Differences between defined benefits and defined contributions

| Jul 21, 2021 | Employment |

The Employee Retirement Income Security Act of 1974, also known as ERISA, was enacted to protect workers in California and the rest of the country. It keeps assets secure in retirement plans so that people have access to those funds once they retire. The different plans under ERISA are important to know about so that you can choose which is better for you.

What does ERISA do for employees?

Even though ERISA is a federal employment law, employers are not under obligation to provide a retirement plan to their employees. The law doesn’t specify an amount of money required to be paid as a benefit, either.
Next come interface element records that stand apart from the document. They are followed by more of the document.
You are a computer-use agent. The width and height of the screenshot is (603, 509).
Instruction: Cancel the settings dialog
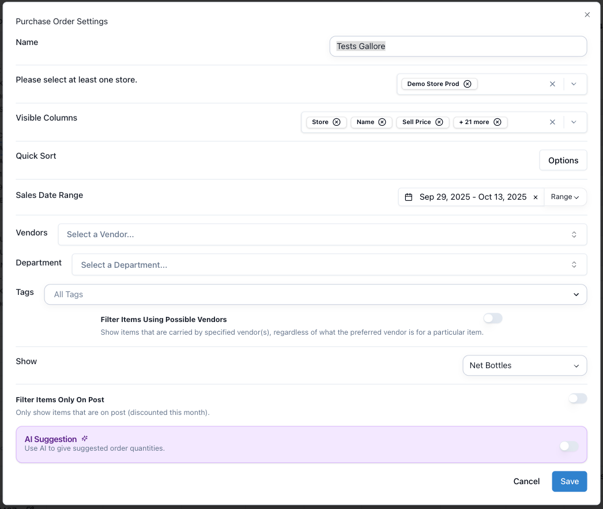point(526,482)
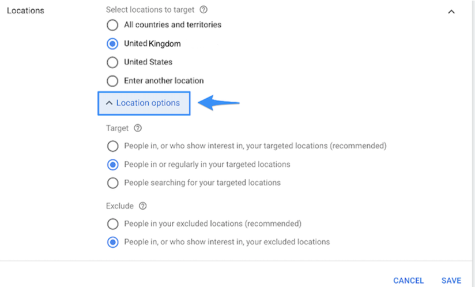Click the help icon next to Exclude
Screen dimensions: 475x287
[143, 206]
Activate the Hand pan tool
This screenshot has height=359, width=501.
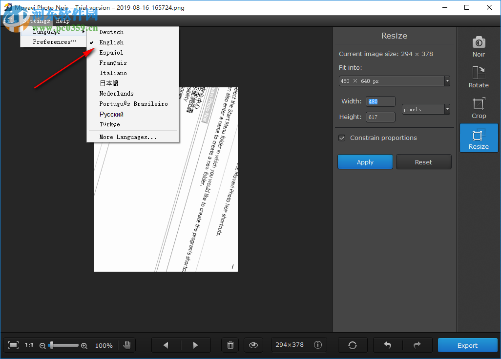[127, 345]
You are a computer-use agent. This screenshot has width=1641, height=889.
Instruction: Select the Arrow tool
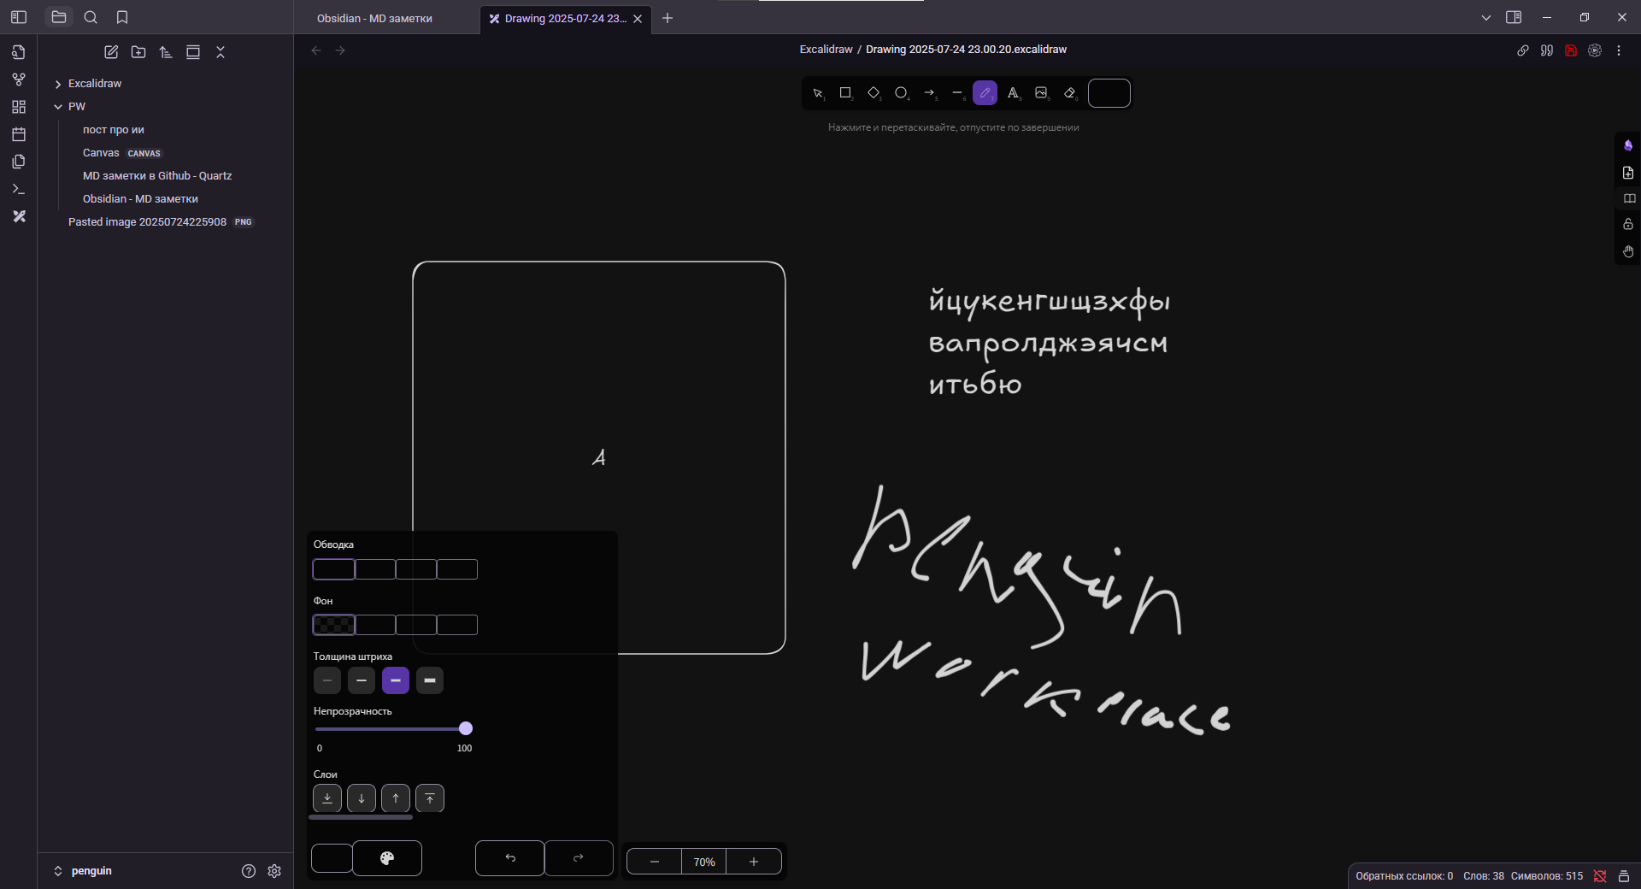click(x=929, y=93)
However, the law does require businesses that offer retirement plans to meet minimum standards. Per ERISA, the following must be in place:

  • Plans must give participants full information about the plan, its features and funding options.
  • Minimum standards must be met for participating, vesting, funding and accruing benefits.
  • Plan fiduciaries must be accountable; those that don’t follow the rules can be held responsible for restoring any losses.
  • Participants have the right to sue for benefits and breaches of fiduciary duty.
  • Some benefits must be paid through the Pension Benefit Guaranty Corporation if a plan is terminated.

What are defined benefit and contribution plans?

ERISA offers two types of retirement plans for employees. Those are defined benefit plans and defined contribution plans, and they differ from one another. They include the following:

  • Defined benefit plan: This plan is funded by your employer and promises a specific monthly benefit once you retire. The plan might promise a benefit as an exact dollar amount or may be based on a calculation of things such as your salary, age and number of years you worked for the company.
  • Defined contribution plan: This plan doesn’t promise you a specific benefit amount after you retire. Both you and your employer contribute funding toward your account. You are usually responsible for determining how the contributions are invested, but the value of your account depends on how much is contributed and how well investments do.

An employment law attorney may help you decide which plan is right for you based on your needs and finances. An attorney may also be able to help you if your employer violates ERISA and you do not receive your benefits.